Military Court Flames On Marine General Over Hazing Crackdown
Editor’s Note: This article by Hope Hodge Seck originally appeared on Military.com, the premier source of information for the military and...
Editor’s Note: This article by Hope Hodge Seck originally appeared on Military.com, the premier source of information for the military and veteran community.
Amid a full-court press on hazing prosecutions within the West Coast-based 1st Marine Division that has resulted in some 30 Marines getting thrown in the brig and more than a dozen kicked out of the service, an appeals court is chastising the general leading the crackdown, saying he made the issue too personal.
A Feb. 15 authored opinion from the Navy-Marine Corps Court of Criminal Appeals, or NMCCA, upheld a military judge's decision to remove Maj. Gen. Eric Smith, commanding general of 1st Marine Division, as the oversight authority in the case of one Marine facing hazing charges, Sgt. Jaime Ortiz. The decision was first reported by the Washington Times.
The judge in that case, Col. Matthew Kent, went further and dismissed the charges against Ortiz without prejudice, leaving open the possibility of new charges being filed in the future.
Ortiz, who was placed in pretrial confinement on July 13, 2017, was accused of hazing five junior Marines in his unit and assaulting two junior Marines by striking them on the chest with his fist.
Ortiz' case was unfolding as Smith's crusade against hazing was gaining full strength. Smith took command of 1st Marine Division on June 22, 2017, and had been at his post for less than a month before firing off a series of emails regarding hazing to all commanders and sergeants major within the division.
The messages put the issue in stark terms, invoking the honor of the Marine Corps and referencing the recent deaths of Marines in a tragic KC-130 Hercules crash.
“[T]he Marine Corps owns the barracks, not a few salty who probably can't fight their way out of a wet paper sack,” Smith wrote in a July 12 email, published in the NMCCA opinion. “We're the [1st MarDiv], victors at Guadalcanal, and we're reduced to dealing with jackassery from a few LCpls who think they are in charge. That will be proven wrong asap. We have 12 dead Marines in a KC-130 crash … and these few LCpls who haze can't even pay them the respect our Commandant has asked for.”
Smith went on to say that the junior Marines engaging in hazing had “flipped the bird” at him personally by engaging in such behavior.
By October, at least 15 Marines from 1st Marine Division had been kicked out of the Corps for hazing.
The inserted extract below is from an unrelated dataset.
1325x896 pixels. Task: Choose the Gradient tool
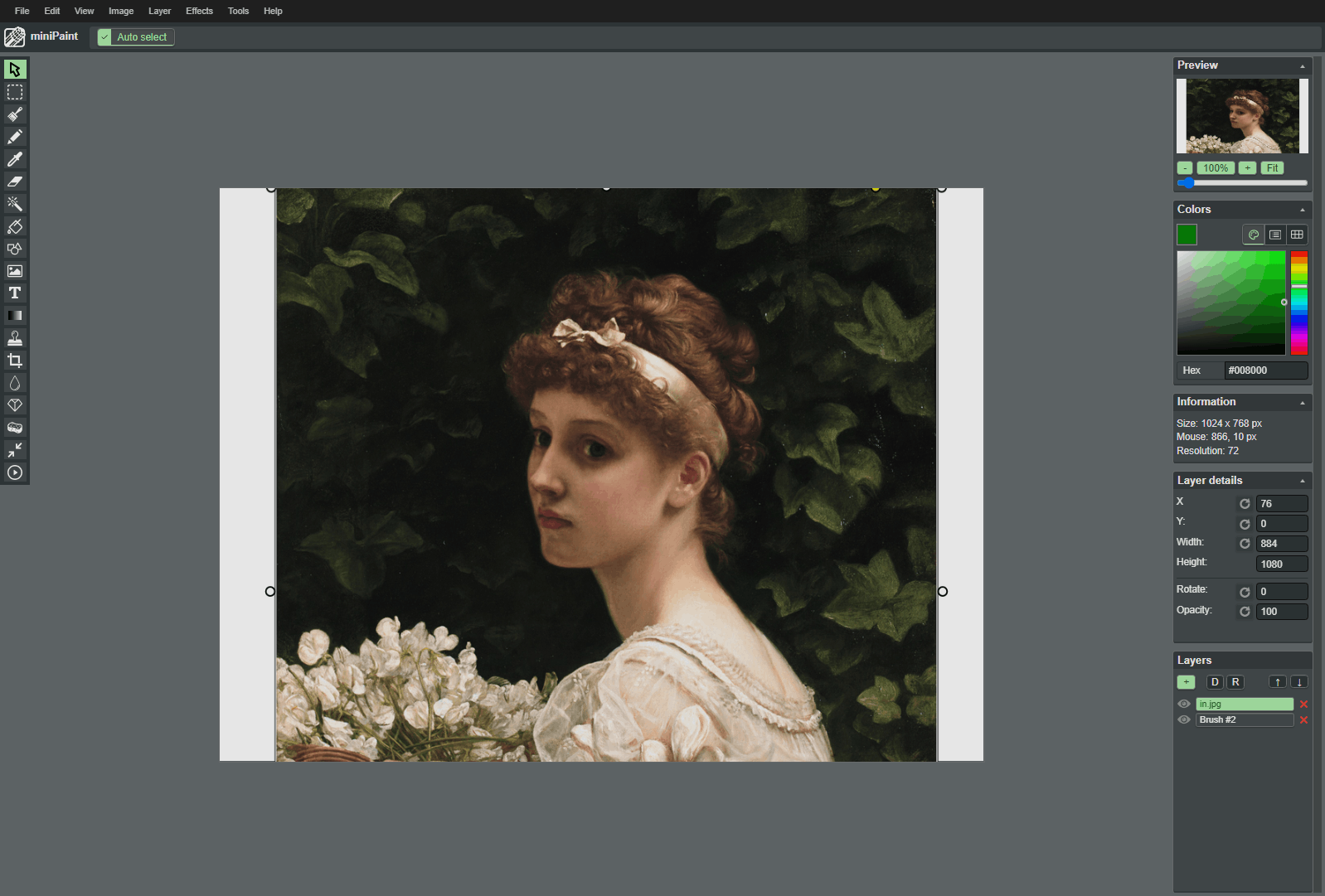15,316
An attorney representing some of the Marines accused of hazing, Phil Stackhouse, told Military.com in October that many were getting administratively separated through a notification process that allowed them to defend themselves only in writing. The system “eviscerates due process,” he said.
“These are first-tour Marines who have leadership positions, who may have been led astray by their immediate seniors,” he said at the time. “It's disappointing that their command is not giving these guys a second chance when you're dealing with relatively minor misconduct.”
Kent, the judge in the Ortiz case, found that Smith's words and actions would lead a reasonable person to believe he had a personal interest in the case, rather than the appropriate impartiality of a convening authority.
Writing for NMCCA, Appellate Judge Marine Col. K. Scott Woodard agreed.
“MajGen Smith's statements suggest that he was personally offended by those alleged to have violated his hazing policy. He repeatedly emphasized that he would show those accused of hazing who was really in charge,” Woodard wrote in the court's opinion.
“He was unwilling to wait for the law enforcement investigative process to conclude before taking action against those accused of hazing,” Woodard continued. “He equated the actions of those accused of hazing as a show of disrespect to the Commandant of the Marine Corps and their fellow Marines who had died while in service to the nation. He threatened to shut down all operational training in 1st MarDiv in order to address hazing if it continued.”
Most troubling, Woodard wrote, was Smith's statement that the Marines who engaged in hazing had “flipped the bird” and he was personally offended by their actions.
“Having considered the totality of the actions taken and statements made by MajGen Smith — and considering their demeanor, tone, and context — we agree with the military judge's conclusion that a reasonable person would impute to MajGen Smith a disqualifying personal, rather than official, feeling or interest in the outcome of the appellee's case,” Woodard wrote.
A spokesman for 1st Marine Division, Capt. Paul Gainey, referenced official command guidance published by Smith on Aug. 30 that takes a more measured tone on the issue of hazing.
“I have a strong personality and am in a position of authority, so I am obligated to ensure that none of you interpret my message against hazing as directing any specific outcome for any particular case,” Smith wrote. “More important than my desire to stamp out hazing is our collective requirement to adhere to our constitution and the Uniform Code of Military Justice.”
Gainey said Smith's guidance on the issue was clear.
“Hazing is contrary to our core values and is prejudicial to good order and discipline. It threatens the strength of our small units and directly impacts our combat readiness,” Gainey told Military.com in a statement. “Hazing in not acceptable in the 1st Marine Division — any hazing will be investigated and adjudicated appropriately.”